** START OF Listed records **
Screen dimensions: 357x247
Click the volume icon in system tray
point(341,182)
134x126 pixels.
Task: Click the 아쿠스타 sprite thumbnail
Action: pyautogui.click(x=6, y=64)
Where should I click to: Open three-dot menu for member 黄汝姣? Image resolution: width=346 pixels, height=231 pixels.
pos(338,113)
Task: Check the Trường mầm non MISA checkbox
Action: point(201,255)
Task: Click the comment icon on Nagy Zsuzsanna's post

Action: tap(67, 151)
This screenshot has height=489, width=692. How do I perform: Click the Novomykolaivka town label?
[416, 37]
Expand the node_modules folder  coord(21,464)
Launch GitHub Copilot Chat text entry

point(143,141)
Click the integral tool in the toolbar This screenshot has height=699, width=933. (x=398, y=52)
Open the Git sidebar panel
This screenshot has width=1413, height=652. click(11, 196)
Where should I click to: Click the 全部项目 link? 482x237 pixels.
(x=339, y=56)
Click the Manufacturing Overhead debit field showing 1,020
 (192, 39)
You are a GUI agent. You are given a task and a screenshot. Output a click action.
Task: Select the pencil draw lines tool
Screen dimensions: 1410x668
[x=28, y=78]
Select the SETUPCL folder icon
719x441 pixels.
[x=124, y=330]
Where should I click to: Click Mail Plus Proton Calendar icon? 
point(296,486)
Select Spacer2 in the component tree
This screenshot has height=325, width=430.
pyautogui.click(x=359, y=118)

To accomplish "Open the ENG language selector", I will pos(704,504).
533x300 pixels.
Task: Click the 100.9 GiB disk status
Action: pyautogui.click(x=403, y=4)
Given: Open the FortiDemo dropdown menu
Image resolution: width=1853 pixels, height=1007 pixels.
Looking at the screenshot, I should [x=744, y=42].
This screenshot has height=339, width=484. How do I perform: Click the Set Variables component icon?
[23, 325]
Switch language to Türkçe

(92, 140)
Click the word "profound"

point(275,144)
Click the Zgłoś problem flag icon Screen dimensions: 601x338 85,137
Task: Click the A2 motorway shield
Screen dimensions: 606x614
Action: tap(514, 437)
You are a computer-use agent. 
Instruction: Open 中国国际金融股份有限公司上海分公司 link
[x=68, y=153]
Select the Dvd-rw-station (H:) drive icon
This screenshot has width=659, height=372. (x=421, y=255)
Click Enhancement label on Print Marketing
** END OF Listed records **
Your goal - Copy the lines above word for word.

Written answer -
Screen dimensions: 357x247
Click the volume icon in system tray
point(341,182)
134x126 pixels.
Task: Click the 아쿠스타 sprite thumbnail
Action: pyautogui.click(x=6, y=64)
Where should I click to: Open three-dot menu for member 黄汝姣? Image resolution: width=346 pixels, height=231 pixels.
pos(338,113)
Task: Check the Trường mầm non MISA checkbox
Action: point(201,255)
Task: Click the comment icon on Nagy Zsuzsanna's post

Action: tap(67, 151)
This screenshot has height=489, width=692. How do I perform: Click the Novomykolaivka town label?
[416, 37]
Expand the node_modules folder  coord(21,464)
Launch GitHub Copilot Chat text entry

point(143,141)
Click the integral tool in the toolbar This screenshot has height=699, width=933. (x=398, y=52)
Open the Git sidebar panel
This screenshot has width=1413, height=652. click(11, 196)
Where should I click to: Click the 全部项目 link? 482x237 pixels.
(x=339, y=56)
Click the Manufacturing Overhead debit field showing 1,020
 (192, 39)
You are a GUI agent. You are given a task and a screenshot. Output a click action.
Task: Select the pencil draw lines tool
Screen dimensions: 1410x668
[x=28, y=78]
Select the SETUPCL folder icon
719x441 pixels.
[x=124, y=330]
Where should I click to: Click Mail Plus Proton Calendar icon? 
point(296,486)
Select Spacer2 in the component tree
This screenshot has height=325, width=430.
pyautogui.click(x=359, y=118)

To accomplish "Open the ENG language selector", I will pos(704,504).
533x300 pixels.
Task: Click the 100.9 GiB disk status
Action: pyautogui.click(x=403, y=4)
Given: Open the FortiDemo dropdown menu
Image resolution: width=1853 pixels, height=1007 pixels.
Looking at the screenshot, I should [x=744, y=42].
This screenshot has height=339, width=484. How do I perform: Click the Set Variables component icon?
[23, 325]
Switch language to Türkçe

(92, 140)
Click the word "profound"

point(275,144)
Click the Zgłoś problem flag icon Screen dimensions: 601x338 85,137
Task: Click the A2 motorway shield
Screen dimensions: 606x614
Action: tap(514, 437)
You are a computer-use agent. 
Instruction: Open 中国国际金融股份有限公司上海分公司 link
[x=68, y=153]
Select the Dvd-rw-station (H:) drive icon
This screenshot has width=659, height=372. (x=421, y=255)
Click Enhancement label on Print Marketing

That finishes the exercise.